EU will Frankreich nicht brüskieren

Brüssel. Im Streit um die Abschiebung von Roma-Angehörigen durch Frankreich hüllt sich die EU-Kommission weiter in Schweigen. Ein brisantes Papier mit dem Titel "Die Situation der Roma in Frankreich und Europa" wird weiter offiziell unter Verschluss gehalten, um mit der darin enthaltenen Kritik Paris nicht zu brüskieren

Brüssel. Im Streit um die Abschiebung von Roma-Angehörigen durch Frankreich hüllt sich die EU-Kommission weiter in Schweigen. Ein brisantes Papier mit dem Titel "Die Situation der Roma in Frankreich und Europa" wird weiter offiziell unter Verschluss gehalten, um mit der darin enthaltenen Kritik Paris nicht zu brüskieren. Gleichzeitig aber sorgte man dafür, dass die 25-seitige Zusammenstellung von Justizkommissarin Viviane Reding (Luxemburg, Foto: afp) unter Brüsseler Journalisten verteilt wurde, damit nicht der Eindruck entsteht, die EU schweige zu den Vorgängen. "Die Kommission erwartet von der französischen Regierung detaillierte Informationen", heißt es darin.
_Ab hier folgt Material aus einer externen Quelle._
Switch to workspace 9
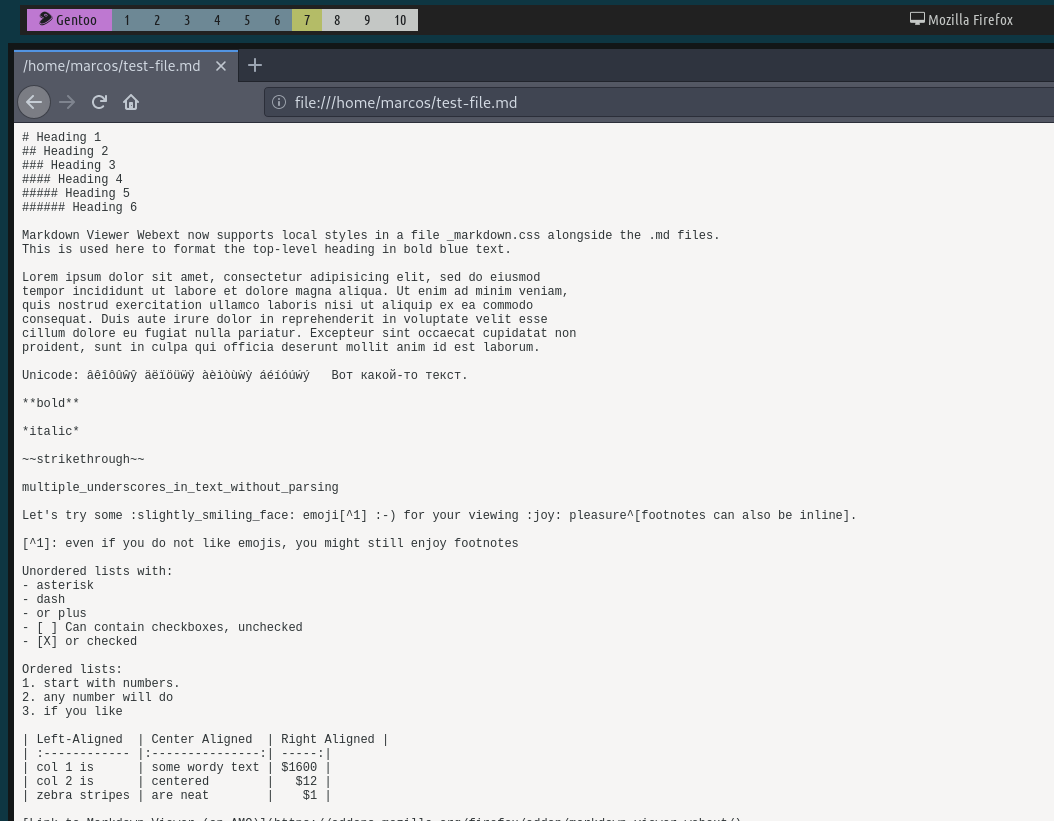Image resolution: width=1054 pixels, height=821 pixels. (367, 20)
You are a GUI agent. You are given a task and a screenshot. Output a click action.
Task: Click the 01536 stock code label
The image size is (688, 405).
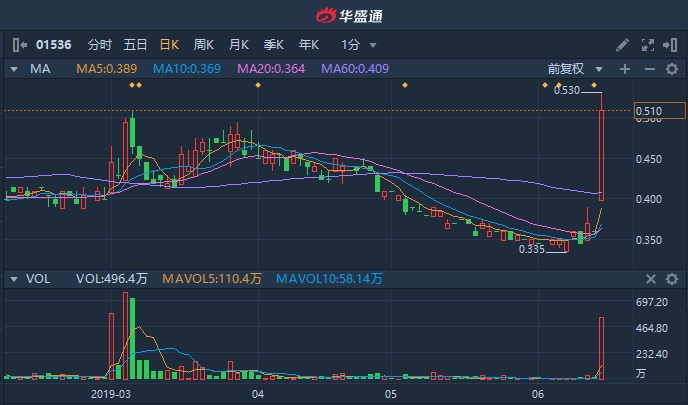(54, 45)
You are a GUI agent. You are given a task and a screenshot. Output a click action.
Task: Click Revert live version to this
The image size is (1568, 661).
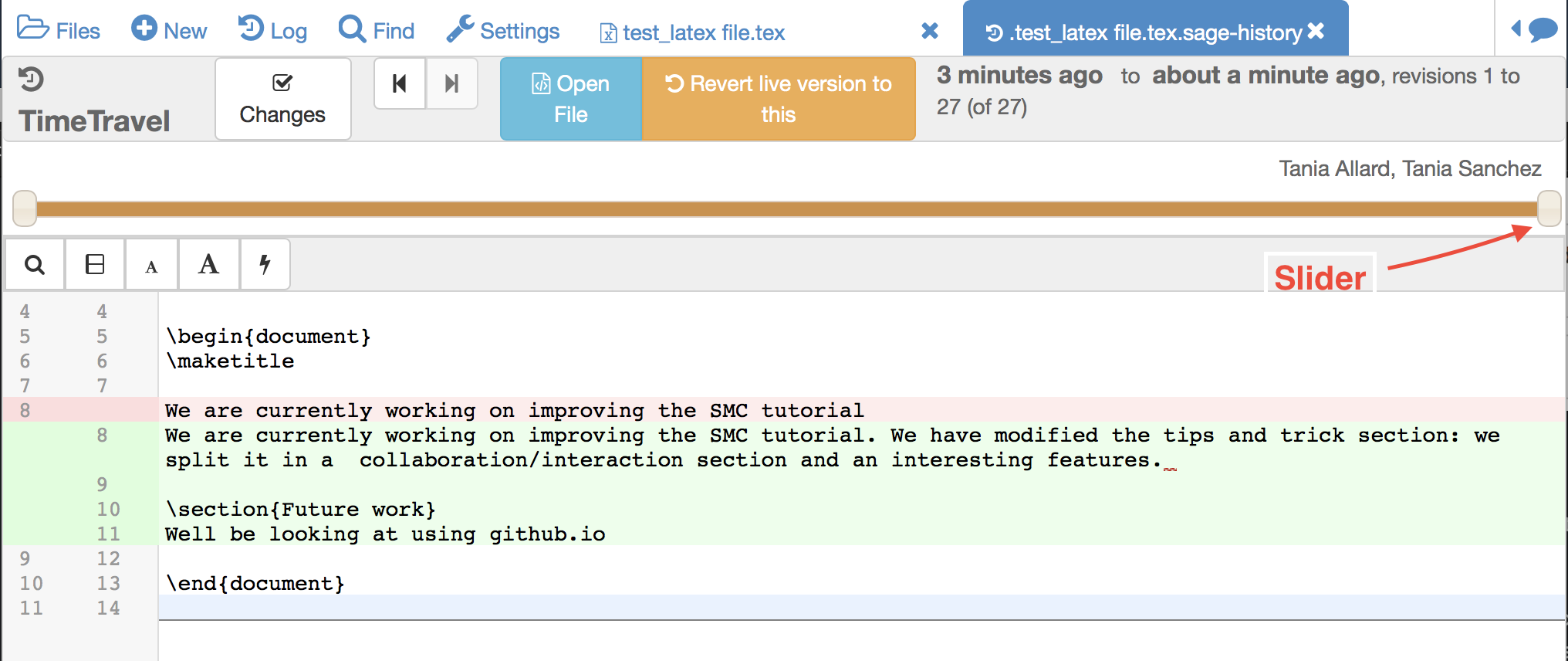coord(779,99)
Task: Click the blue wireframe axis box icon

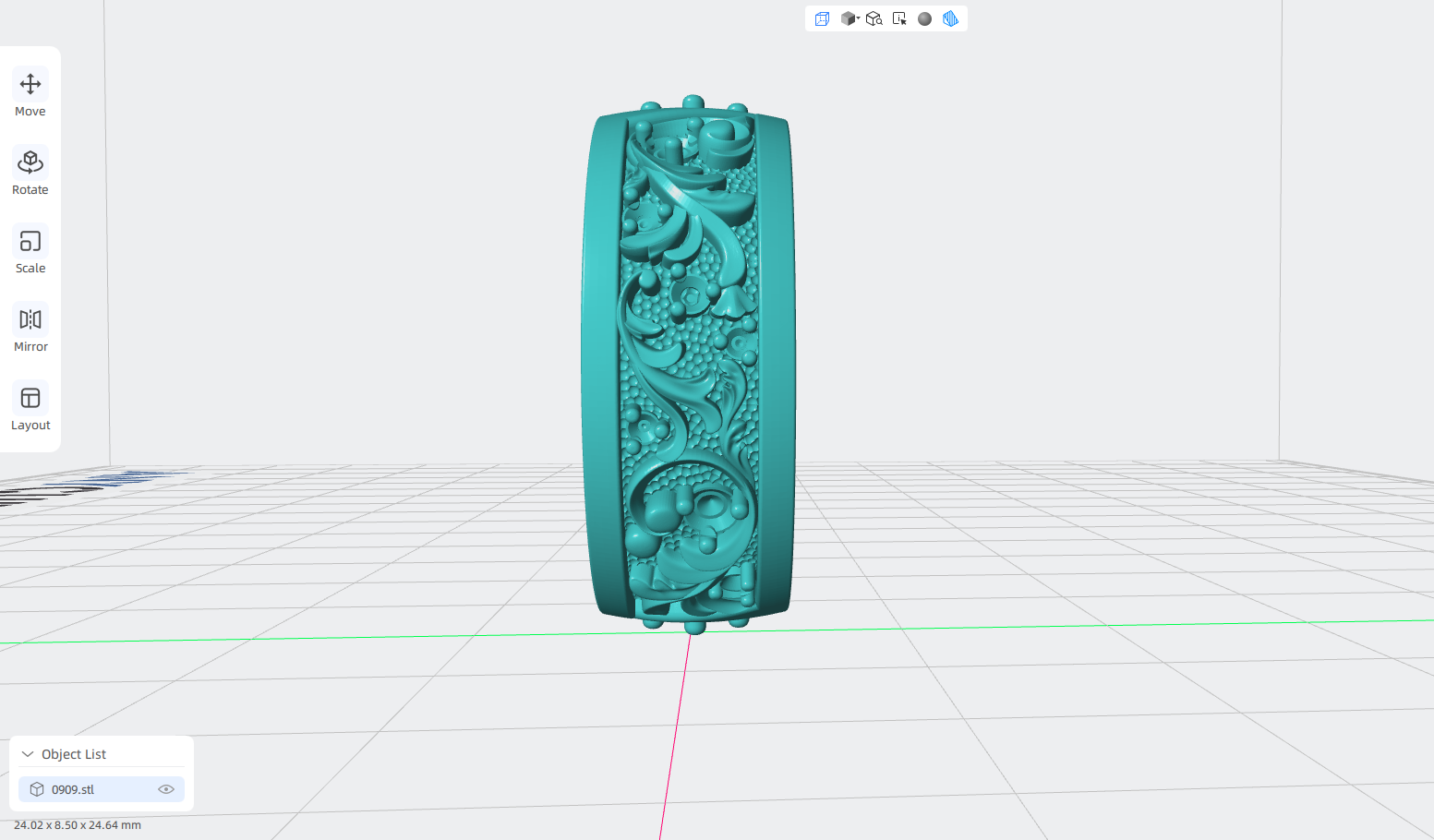Action: pos(822,18)
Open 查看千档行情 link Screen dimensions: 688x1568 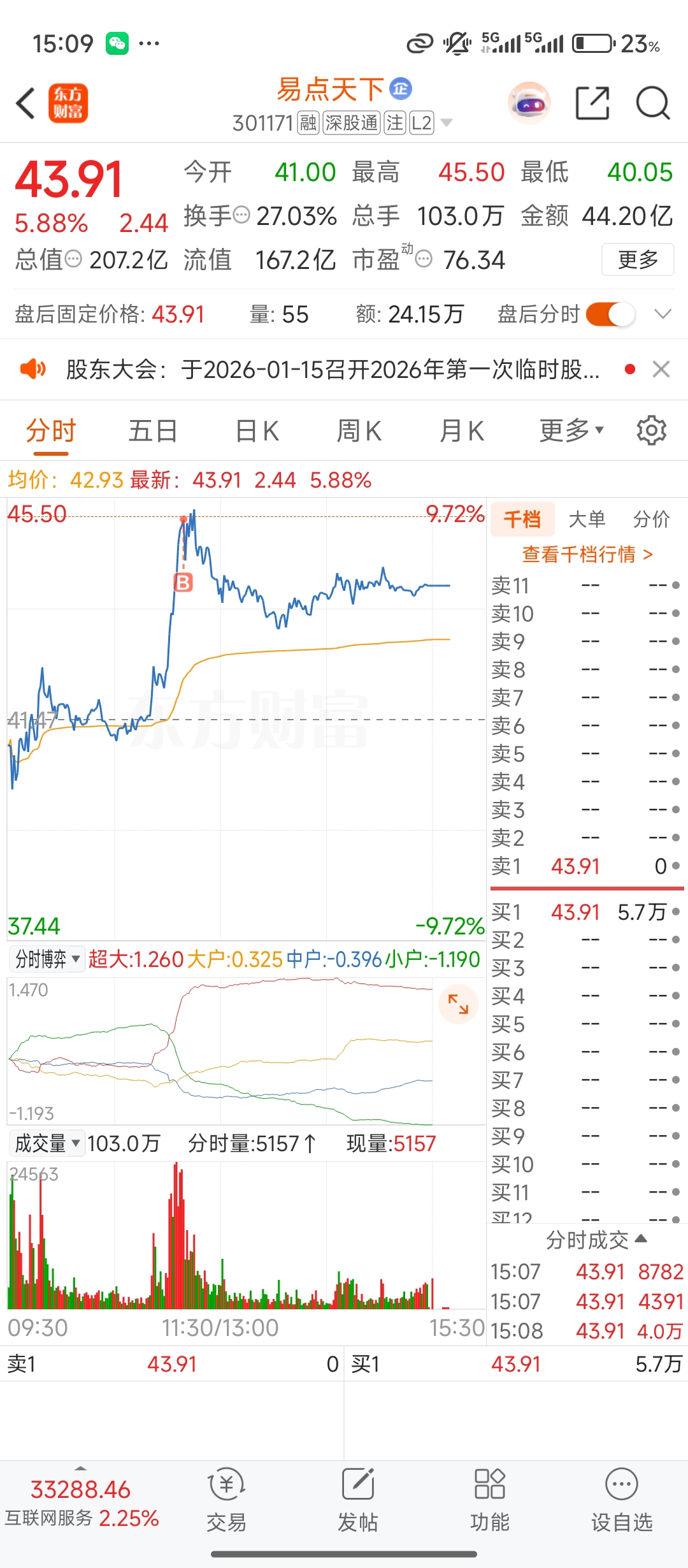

Man bezweifelt, dass die Roma das Land wirklich freiwillig verlassen, nachdem sie mit 300 Euro pro Erwachsenem und 100 Euro pro Kind ausgestattet wurden. Auch am Freitag zeigten sich die Vertreter der französischen Seite bei einem weiteren Treffen mit der Kommission unnachgiebig. Man habe festgestellt, dass organisierte Banden Kinder, Frauen und Behinderte aus Roma-Camps zu aggressivem Betteln, Diebstahl und Prostitution in Frankreichs Städten eingesetzt würden, verteidigten sich die Abgesandten aus Paris. Deshalb sei die Abschiebung auch mit den EU-Gesetzen vereinbar, da die Betreffenden nachweislich gegen die öffentliche Sicherheit und Ordnung verstießen. Tatsächlich lassen die geltenden Richtlinien, in denen die Freizügigkeit für EU-Bürger und das Diskriminierungsverbot festgeschrieben sind, eine Ausweisung in diesen Fällen zu. Allerdings ist grundsätzlich eine Einzelfallprüfung vorgeschrieben. Paris hat die entsprechenden Dokumente zwar ins eigene Recht übernommen, aber nur unvollständig: Die Pflicht zur Untersuchung jedes einzelnen Vorwurfs fehlt in den Pariser Gesetzen, womit das Vorgehen aus französischer Sicht legal ist.Kein Verfahren gegen ParisDie Kommission sieht das zwar anders, will Präsident Nicolas Sarkozy aber nicht öffentlich angreifen. Am Freitag wurde deshalb zur Vorsicht noch einmal betont, dass man nicht an ein formelles Verfahren gegen Paris wegen Verstoßes gegen die EU-Richtlinien denke. Am Montag treffen nun zunächst in Paris die Innenminister einiger EU-Staaten - darunter auch Deutschlands - zusammen. Am Dienstag will das Europäische Parlament eine Resolution gegen die französischen Ausweisungen verabschieden und nach Darstellung einiger Abgeordneter dabei "deutlicher und mutiger sein als die Kommission".